Safety (and other) bonuses work, not because people get money for being safe.  The bonuses work because a lot of other good things are happening at the same time.

  • Awareness — Safety Bonus Programs begin by declaring safety as something very important — important enough for the company to spend more time and money on it.

  • Direction — Next, employees are educated about things like "reportable incidents" and "lost time accidents," things that define safety-performance goals.  Typically, no incidents or lost time is rewarded, thereby giving employees direction as to safety expectations.

  • Feedback — With safety expectations defined, employees are regularly updated about how they're doing — often daily.  This feedback about incidents, unsafe practices, and lost time, is an important communication — a formal message to employees that reminds them about the importance of safety.

  • Recognition — As safety goals are realized, bonuses are paid out, ideally face to face and by separate check if money is involved.  (Or in safety bucks). Bonus checks complete the feedback loop, recognizing the better-than-before performance of employees, and tangibly thanking them for doing a good job.


Safety bonus programs have other benefits.  

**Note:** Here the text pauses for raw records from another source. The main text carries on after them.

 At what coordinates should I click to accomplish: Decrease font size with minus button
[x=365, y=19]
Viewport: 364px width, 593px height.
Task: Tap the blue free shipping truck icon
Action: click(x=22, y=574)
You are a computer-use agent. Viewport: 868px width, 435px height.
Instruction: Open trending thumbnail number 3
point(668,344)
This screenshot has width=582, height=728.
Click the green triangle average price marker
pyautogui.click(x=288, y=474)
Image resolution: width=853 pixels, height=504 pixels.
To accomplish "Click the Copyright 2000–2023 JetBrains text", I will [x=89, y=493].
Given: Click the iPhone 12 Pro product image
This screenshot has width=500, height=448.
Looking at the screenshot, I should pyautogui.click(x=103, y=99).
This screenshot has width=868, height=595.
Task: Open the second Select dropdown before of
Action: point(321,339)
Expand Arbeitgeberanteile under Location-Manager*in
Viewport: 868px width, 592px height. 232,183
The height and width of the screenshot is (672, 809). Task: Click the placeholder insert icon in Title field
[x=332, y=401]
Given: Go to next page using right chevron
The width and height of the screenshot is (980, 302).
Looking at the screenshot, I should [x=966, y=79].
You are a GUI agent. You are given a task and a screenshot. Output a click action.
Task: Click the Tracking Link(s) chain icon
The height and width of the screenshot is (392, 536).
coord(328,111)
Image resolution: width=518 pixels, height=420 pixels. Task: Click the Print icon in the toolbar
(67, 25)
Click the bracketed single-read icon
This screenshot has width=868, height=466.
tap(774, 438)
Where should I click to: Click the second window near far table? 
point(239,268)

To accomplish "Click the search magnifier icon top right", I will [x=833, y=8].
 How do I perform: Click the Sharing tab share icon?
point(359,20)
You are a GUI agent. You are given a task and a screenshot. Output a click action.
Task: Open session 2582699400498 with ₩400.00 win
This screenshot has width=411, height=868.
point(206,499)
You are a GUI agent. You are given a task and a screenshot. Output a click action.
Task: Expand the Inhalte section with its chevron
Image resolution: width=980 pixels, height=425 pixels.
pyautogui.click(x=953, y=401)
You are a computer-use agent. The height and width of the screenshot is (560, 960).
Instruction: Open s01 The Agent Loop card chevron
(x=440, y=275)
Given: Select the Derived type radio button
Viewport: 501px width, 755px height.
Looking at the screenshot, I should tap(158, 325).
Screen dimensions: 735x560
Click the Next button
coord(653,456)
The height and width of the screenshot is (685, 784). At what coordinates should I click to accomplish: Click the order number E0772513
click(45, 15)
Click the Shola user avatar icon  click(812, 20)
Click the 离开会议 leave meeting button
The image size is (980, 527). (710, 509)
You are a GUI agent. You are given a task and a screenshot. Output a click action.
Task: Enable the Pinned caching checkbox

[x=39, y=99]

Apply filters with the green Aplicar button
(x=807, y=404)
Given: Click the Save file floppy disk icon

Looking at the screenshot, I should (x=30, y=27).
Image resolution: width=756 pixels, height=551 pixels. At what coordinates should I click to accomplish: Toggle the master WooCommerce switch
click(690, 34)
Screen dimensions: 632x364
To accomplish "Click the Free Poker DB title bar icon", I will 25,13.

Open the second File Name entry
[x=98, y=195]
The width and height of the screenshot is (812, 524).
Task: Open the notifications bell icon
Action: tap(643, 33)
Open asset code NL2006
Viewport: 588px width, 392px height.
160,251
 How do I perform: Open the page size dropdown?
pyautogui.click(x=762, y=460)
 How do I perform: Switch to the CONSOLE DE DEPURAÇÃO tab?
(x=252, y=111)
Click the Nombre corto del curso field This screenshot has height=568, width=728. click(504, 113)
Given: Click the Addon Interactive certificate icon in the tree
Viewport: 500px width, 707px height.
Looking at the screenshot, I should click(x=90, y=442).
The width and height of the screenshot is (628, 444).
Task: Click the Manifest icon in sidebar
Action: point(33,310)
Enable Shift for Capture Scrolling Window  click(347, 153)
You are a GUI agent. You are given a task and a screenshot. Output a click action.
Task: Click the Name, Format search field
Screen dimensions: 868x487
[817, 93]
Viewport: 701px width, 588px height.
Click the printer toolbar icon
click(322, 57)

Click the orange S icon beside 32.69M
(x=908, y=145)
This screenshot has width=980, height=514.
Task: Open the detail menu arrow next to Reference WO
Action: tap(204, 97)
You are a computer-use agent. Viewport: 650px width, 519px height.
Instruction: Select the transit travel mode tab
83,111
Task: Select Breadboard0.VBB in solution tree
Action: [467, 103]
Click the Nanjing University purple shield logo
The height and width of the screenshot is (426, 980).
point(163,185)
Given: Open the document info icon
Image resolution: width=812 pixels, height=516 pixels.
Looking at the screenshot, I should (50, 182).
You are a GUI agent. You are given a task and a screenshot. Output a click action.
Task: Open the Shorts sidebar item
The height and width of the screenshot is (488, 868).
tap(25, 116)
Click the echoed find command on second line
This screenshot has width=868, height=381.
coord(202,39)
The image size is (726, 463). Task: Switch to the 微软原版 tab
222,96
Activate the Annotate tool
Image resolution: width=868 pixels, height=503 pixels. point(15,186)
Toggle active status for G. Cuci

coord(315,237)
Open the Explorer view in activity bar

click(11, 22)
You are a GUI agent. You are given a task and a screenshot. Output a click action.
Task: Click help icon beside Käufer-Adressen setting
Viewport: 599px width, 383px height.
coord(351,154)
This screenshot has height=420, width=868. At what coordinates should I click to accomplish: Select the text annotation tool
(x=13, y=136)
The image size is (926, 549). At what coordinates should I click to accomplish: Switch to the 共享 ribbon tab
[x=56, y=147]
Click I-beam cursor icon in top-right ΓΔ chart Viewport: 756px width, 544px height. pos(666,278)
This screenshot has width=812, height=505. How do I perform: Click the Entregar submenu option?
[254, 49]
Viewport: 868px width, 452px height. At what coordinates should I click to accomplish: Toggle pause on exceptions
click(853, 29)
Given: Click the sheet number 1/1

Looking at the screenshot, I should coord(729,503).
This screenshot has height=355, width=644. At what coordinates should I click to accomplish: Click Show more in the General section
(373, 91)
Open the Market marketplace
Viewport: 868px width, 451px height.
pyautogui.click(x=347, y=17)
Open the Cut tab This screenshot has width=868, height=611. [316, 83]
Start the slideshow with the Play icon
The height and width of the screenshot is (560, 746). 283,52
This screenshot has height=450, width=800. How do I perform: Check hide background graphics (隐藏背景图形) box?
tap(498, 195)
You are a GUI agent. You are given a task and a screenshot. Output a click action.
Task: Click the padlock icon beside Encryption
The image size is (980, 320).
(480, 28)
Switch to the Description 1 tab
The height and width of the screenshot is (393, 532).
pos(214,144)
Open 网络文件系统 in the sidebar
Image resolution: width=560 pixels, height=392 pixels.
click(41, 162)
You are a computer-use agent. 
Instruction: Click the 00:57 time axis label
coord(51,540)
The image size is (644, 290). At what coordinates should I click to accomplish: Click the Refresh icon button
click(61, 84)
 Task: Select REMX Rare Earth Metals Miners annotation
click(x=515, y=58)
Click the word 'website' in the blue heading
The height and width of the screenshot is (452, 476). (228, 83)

  • They keep safety in the spotlight.  Maintaining information about progress toward safety goals, and communicating results to supervisors and employees makes everybody more attentive.  
  • Safety committees have added responsibilities to help publicize and maintain the program.  More responsibility adds meaning and stature to the roles of committee members.
  • Managers, supervisors, and employees talk more about safety.  
  • Unsafe conditions and behaviors are nearly always recognized and corrected more rigorously when a bonus of sorts is involved.

* Herzberg, Frederick, "One More Time; How Do You Motivate Employees", Harvard Business Review (January-February 1968) the number one most requested article in the history of the Harvard Business Review.  (Reprinted in HBR’s 65th Anniversary issue, September-October, 1987), and at other times.  Available online.  Other motivationalists do speak to the same principles.